**TASK:** Which lines in the data contain the word "agent"? Please copy each of them.

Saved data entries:
*** Block opens ***
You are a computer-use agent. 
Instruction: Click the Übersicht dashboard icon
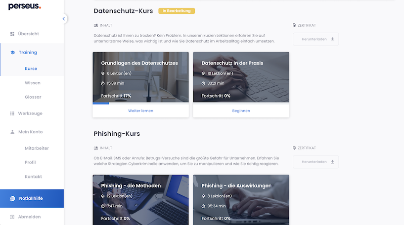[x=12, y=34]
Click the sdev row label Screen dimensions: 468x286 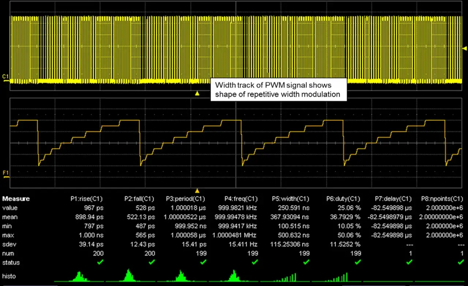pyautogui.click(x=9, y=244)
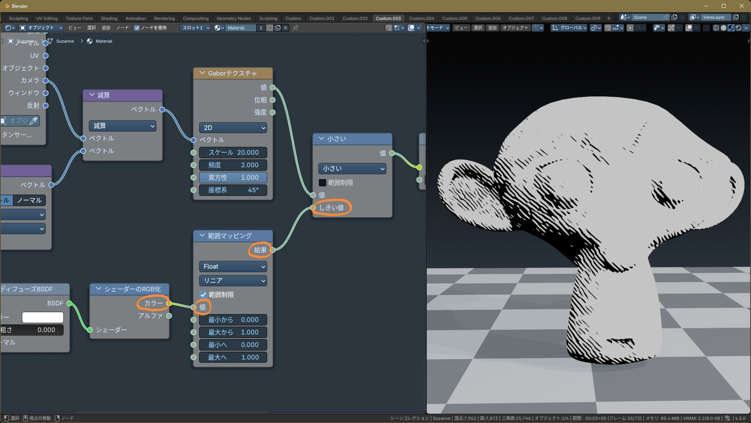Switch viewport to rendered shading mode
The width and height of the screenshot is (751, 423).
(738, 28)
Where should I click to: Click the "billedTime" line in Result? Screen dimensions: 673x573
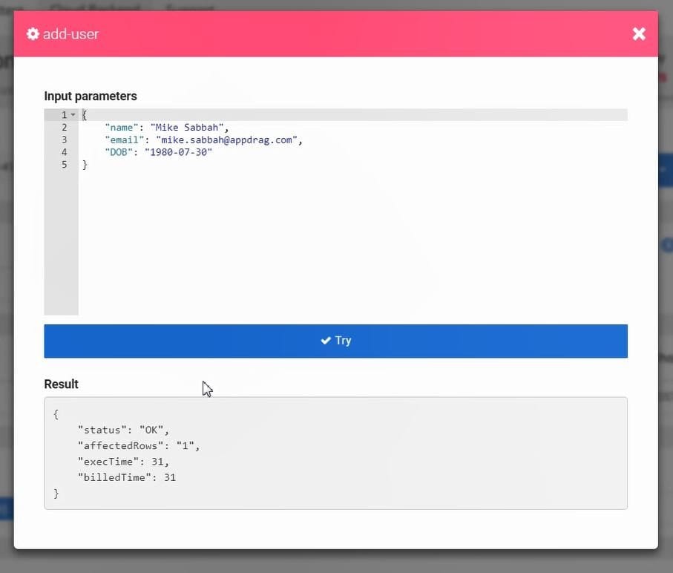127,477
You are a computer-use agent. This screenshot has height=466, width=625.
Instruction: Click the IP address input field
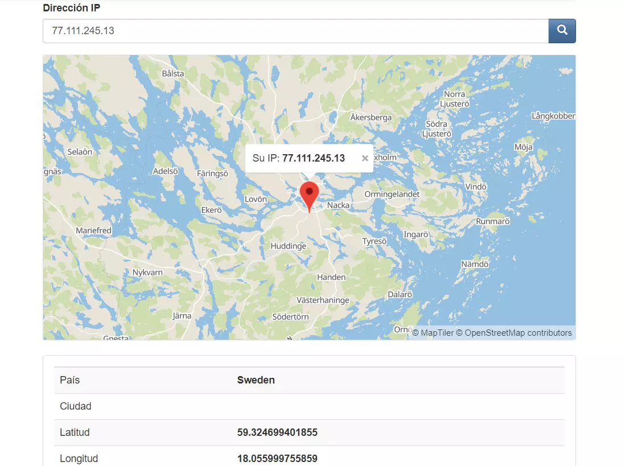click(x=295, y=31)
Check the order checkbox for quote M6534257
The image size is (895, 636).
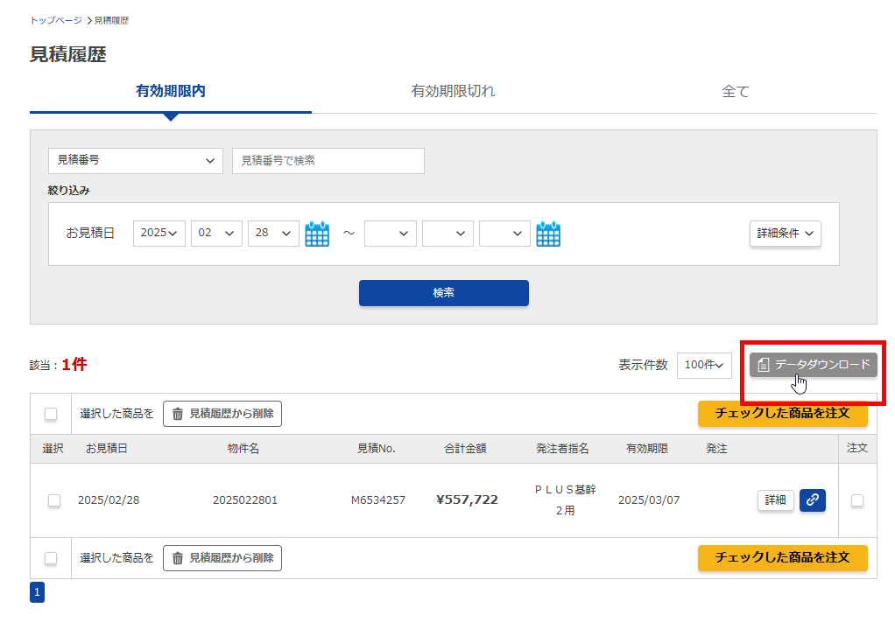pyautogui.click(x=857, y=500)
*** Block closes ***
**SOLUTION BELOW:**
You are a computer-use agent. 
You are a computer-use agent. This screenshot has height=466, width=625.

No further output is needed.